United Parcel Service announced it has terminated its plans to acquire Estafeta due to the inability of all closing conditions to be satisfied.
Ticketmaster Mexico implemented a 2-percentage point increase in service charges to 24% over the ticket price to “strengthen its technological and operating infrastructure to support each transaction”. Meanwhile, Banamex, Ocesa and Visa launched the Lineup credit card which offers benefits while acquiring tickets for music events, theatre and concerts. It will have an annual fee of MXN$1,230 and total interest rate (CAT) of 87.6%.
The CNBV has cancelled CAME’s Sofipo license. The company has been put under dissolution and liquidation.
ECONOMIC
Banco de Mexico cut its reference interest rate by 25 bps to 7.50% as widely expected by the Citi Mexico Expectations Survey. Four committee members voted for a 25 bps reduction while hawkish Deputy Governor Jonathan Heath voted to keep the interest rate unchanged. In its press release, Banco de México said that “Looking ahead, the Governing Board will consider additional cuts to the policy rate. It will take into account the effects of all the determinants of inflation.”
Headline inflation was 0.18% in the first half of September 2025, INEGI reported, which was marginally below the 0.19% consensus forecast of the latest Citi Mexico Expectations Survey. Core inflation increased 0.22% over the same period, slightly above the 0.21% consensus expectation, driven mainly by higher merchandise (+0.23%) and service prices (+0.20 %). Non-core inflation advanced only 0.03% as the 0.11% increase in agricultural prices was partially offset by a 0.04% decline in energy and government regulated tariffs. The last 12-month headline inflation rate reached 3.74% (from 3.57% in August) while last 12-month core inflation rate was 4.26% (from 4.23% in August).
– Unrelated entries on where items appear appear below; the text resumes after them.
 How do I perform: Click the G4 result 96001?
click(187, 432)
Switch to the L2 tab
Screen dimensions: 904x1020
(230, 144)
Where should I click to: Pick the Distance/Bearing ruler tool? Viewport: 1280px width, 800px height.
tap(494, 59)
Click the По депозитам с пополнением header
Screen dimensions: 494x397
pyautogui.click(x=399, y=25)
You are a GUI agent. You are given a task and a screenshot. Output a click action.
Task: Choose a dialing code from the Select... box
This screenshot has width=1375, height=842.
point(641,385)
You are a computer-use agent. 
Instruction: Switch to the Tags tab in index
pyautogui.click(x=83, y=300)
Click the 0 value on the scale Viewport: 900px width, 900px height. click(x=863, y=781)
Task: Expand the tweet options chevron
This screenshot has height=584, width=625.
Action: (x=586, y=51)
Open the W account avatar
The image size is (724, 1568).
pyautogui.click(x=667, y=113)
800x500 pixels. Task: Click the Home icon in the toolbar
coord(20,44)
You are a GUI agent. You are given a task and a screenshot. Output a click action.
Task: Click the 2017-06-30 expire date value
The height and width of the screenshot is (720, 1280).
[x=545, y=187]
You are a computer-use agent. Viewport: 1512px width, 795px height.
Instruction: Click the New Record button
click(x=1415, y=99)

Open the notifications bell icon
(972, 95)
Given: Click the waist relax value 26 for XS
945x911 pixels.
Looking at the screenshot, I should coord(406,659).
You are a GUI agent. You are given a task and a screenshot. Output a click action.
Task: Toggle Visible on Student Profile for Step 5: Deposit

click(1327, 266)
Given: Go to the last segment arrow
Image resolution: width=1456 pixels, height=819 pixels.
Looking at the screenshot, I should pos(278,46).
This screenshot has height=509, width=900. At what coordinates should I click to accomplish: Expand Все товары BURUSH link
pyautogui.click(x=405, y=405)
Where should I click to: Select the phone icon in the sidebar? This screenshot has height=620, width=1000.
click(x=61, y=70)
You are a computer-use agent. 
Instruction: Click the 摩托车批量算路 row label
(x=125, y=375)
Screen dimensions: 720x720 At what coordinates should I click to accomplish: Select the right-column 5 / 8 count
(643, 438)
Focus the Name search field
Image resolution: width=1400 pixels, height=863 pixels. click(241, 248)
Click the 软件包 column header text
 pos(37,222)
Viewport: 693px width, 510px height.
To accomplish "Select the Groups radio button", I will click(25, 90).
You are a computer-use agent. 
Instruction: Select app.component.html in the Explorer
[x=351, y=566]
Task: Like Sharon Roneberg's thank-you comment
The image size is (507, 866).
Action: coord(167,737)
IGAE fell 0.9% MoM in July 2025 on a seasonally adjusted basis, below the 0.7% consensus decline, according to INEGI. Primary activities dropped 3.0%, secondary activities were down 1.2% and tertiary activities declined 0.4%. On an annual basis with original data, the indicator decreased 1.1% YoY, underperforming the 0.7% expected contraction, with primary activities down 12.3%, secondary activities decreasing 2.7% and tertiary activities up 0.4%.
Service sector’s revenues grew 0.3% MoM (seasonally adjusted) in July, rebounding from the previous month’s 0.8% MoM fall, according to INEGI. Service sector revenues advanced 2.7% YoY (original data).
ANTAD’s SSS increased 7.6% YoY in nominal terms in August (self-service +3.2%, department stores +16.8% and specialized retail +3.9%). Total sales advanced 10.6% YoY (self-service +5.6%, department stores +18.3% and specialized retail +7.4%).
Retail sales advanced 0.1% MoM (seasonally adjusted) in July, according to INEGI. Retail sales were up 2.4% YoY (original data).